5 ways the circular economy will transform your fashion habits #317

2022/24/01

The current ways clothing is produced and sold is unsustainable and undergoing transformation. Many of these changes are already underway – and will transform our economies, environment, and closets.

Changes ahead to how you’ll buy, use and sell clothes in a circular economy: the circular economy will reshape the apparel industry. In the circular economy, products are designed and sold in such a way that they are used for longer and can maintain their value for longer. Here are some of the changes you can expect and the impact they’ll have.

1. You’ll rent out your next outfit (and know its resale value)

Approximately $36 billion was spent on second hand garb in 2021, a number that outpaces the $30 billion spent on fast fashion. That gap is slated to widen as sales, rental and trading platforms grow users and consumers. Increasing second-hand sales drives down the requirement for “virgin” clothes and also represents a way for traditional fast fashion brands (as well as retailers and consumers) to make money from other sources.

The ease of resale will prompt another important change: consumers will see their clothes as a sort of investment. As the Economist recently noted, some enterprising young shoppers are already considering the potential to rent or resell an item as a way to defray the cost of a pricey designer dress or handbag. Some are already making thousands a month in clothes rentals alone, the Economist found.
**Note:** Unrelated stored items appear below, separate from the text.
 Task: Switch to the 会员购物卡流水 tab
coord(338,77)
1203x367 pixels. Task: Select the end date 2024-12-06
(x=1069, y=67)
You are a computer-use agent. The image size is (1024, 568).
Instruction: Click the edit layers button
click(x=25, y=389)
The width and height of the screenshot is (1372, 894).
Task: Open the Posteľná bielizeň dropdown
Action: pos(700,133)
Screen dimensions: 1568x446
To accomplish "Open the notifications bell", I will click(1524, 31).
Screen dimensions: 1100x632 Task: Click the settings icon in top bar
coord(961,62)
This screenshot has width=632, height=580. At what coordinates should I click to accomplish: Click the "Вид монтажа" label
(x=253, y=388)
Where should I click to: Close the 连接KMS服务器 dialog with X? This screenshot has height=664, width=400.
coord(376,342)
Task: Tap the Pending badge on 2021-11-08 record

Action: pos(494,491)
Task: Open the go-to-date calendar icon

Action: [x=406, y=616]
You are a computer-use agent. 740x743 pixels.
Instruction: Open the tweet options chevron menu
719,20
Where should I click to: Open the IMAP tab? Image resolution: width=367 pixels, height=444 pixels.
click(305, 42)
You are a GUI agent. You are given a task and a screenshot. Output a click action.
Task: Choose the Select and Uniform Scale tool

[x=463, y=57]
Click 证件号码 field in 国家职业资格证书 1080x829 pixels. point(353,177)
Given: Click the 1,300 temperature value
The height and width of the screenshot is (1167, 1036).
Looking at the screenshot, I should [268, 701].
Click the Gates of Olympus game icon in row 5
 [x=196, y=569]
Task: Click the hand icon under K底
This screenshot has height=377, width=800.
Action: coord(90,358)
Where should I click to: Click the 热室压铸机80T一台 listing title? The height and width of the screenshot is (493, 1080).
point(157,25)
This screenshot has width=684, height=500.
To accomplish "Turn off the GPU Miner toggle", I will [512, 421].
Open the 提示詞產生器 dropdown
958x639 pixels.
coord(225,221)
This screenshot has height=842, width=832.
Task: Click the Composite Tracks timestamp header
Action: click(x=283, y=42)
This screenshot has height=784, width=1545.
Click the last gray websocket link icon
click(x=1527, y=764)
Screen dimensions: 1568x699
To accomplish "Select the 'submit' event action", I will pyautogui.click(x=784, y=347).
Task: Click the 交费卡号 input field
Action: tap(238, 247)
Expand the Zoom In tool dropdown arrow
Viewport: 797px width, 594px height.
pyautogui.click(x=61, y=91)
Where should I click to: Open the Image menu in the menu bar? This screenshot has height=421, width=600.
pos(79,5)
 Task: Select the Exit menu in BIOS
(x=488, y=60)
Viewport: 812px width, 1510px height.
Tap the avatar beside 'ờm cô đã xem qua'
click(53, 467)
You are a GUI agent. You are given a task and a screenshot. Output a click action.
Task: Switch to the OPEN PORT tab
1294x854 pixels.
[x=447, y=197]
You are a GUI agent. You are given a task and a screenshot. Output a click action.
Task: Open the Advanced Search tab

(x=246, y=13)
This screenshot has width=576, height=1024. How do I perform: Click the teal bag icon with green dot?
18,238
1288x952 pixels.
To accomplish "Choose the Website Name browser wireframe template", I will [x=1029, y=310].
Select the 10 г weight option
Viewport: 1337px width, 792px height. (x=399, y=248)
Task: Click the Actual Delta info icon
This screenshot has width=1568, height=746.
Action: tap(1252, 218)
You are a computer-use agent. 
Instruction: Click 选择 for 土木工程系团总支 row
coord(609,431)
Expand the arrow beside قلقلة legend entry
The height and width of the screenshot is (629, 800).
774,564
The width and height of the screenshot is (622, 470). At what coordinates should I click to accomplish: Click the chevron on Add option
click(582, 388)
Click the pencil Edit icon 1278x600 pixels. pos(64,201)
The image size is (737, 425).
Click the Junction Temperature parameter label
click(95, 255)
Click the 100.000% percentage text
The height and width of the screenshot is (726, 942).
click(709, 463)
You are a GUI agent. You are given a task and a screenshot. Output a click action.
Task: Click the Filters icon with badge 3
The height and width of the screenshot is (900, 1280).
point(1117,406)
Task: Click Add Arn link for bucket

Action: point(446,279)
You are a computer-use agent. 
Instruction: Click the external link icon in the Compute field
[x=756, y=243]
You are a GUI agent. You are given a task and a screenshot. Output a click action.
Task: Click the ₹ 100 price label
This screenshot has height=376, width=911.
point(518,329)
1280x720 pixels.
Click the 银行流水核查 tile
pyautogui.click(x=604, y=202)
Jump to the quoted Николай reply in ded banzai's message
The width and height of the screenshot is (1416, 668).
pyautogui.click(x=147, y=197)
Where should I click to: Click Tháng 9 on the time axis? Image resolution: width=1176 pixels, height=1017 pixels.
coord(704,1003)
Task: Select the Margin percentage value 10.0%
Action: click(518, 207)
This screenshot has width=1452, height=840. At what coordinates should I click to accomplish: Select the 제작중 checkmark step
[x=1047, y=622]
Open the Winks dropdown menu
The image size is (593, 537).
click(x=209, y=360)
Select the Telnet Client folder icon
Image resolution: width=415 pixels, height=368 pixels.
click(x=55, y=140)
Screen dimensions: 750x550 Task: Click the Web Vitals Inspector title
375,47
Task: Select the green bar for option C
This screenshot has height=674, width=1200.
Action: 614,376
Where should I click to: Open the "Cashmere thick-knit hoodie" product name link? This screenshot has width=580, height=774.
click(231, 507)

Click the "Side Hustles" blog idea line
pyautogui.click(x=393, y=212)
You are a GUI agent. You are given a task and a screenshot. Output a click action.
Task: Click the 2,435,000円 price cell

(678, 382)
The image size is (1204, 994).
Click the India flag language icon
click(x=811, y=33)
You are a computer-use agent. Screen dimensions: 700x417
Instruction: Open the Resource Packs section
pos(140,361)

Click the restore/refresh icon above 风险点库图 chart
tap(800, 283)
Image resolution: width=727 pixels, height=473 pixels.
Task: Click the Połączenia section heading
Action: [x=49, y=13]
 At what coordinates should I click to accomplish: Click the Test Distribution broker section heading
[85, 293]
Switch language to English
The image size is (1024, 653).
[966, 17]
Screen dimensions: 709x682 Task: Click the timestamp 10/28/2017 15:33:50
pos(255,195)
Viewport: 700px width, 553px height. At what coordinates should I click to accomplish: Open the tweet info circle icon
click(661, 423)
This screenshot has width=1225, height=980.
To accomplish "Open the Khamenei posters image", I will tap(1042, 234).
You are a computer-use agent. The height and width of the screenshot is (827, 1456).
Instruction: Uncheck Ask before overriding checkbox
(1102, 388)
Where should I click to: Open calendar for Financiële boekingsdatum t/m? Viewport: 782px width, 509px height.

2. Sales triggered by oversupply will be less common

Improving demand forecasting is key to reducing the up to 40% of fabrics which never make it to end consumers. Some fast fashion companies are already doing this using cloud-based supply chain management software to keep inventory levels low and automatically reorder those which sell well. By lowering unsold inventory, companies can actually save money, with environment factors becoming a driver for cost savings. Fast fashion newbie Shein are leading their more traditional fast fashion rivals in this regard but expect the others to catch up soon.

3. You’ll repair items when hems tear and zippers break

In recent years, tailors aren’t always easy to find, and the cost to repair an item has often outpaced the cost to replace it. As the sector reshapes, we’ll buy fewer items as the (currently) hidden costs of these items will be factored into what we pay at the register. According to a recent study, a pair of jeans would need to cost €30 more in order to take into account the social and environmental costs associated with production. Consumers and small businesses will react to this new need for clothing repair. Expect to see tailors popping up near you.

Additionally, large industry players such as Zalando and H&M are starting to offer repair services, adapting current models for a sustainable future. To replace revenue lost from fewer repeat purchases, retailers embracing repair will create new revenue streams and this service can become a brand differentiator (for now, at least).

4. You’ll wear more new clothing made from recycled materials

Currently less than 1% of used clothing is recycled back into clothes, meaning virgin production (for example cotton) is almost always preferred to using recycled materials. This is due, in part, to how clothing is designed and difficulty disassembling garments, says Davidson Leite from Resortecs, a startup specializing in garment disassembly technology: “separating fabrics from buttons, labels and zippers is time consuming and difficult and leads to a wastage of over half of the material from the garment before it can enter a recycling process.” Changing the thread with which clothes are sewn together could increase garment recyclability to 90% and cut the carbon footprint by 50%, according to their recent study. Even the nylon used in tights can be chemically recycled and turned into new forms of underwear.

Growing and manufacturing clothes is an energy intensive business. Using recycled instead of virgin fibres reduces these impacts significantly, meaning that clothes have more value at their end of life, and are less likely to end up in landfill. H&M aims to use 30% recycled materials in its products by 2025 proving that this is possible from a technical perspective, but currently recycling processes for cotton are not available at the scale required to deliver industry-wide change. As more brands commit to minimum recycled content in their clothes, expect the capacity for textile recycling to soar.

5. Your jeans will get a redesign

Jeans are one of the more difficult-to-recycle clothing items and new guidelines for denim design have been developed to make it easier. Currently, brands such as Lee, Guess Jeans, Mud Jeans and more have been experimenting with new designs and processes. Your next climate-conscious pair of jeans will still have the same classic look, just feature planet-friendly dyes, buttons that are easy-to-unscrew by recyclers, stone-wash patterns created by laser technology and biodegradeable threads. The classic rivet as we know it today might also fall by the wayside – it can make recycling harder.

It’s time the fashion industry had a makeover

The changes emerging in our stores and closets are merely symptoms of wider industry shifts, ones made possible thanks to a growing awareness of the changes leaders across the sector are prioritizing. For instance, a new supply chain law in Germany will force companies to develop systems for identifying and addressing human rights violations in their supply chains: a similar piece of legislation is being raised on a European level.

Awareness from consumers, retailers and governments will continue to reshape the sector, protecting workers and the environment in the process. This sort of makeover has been long overdue – but it will continue to turn heads for decades to come.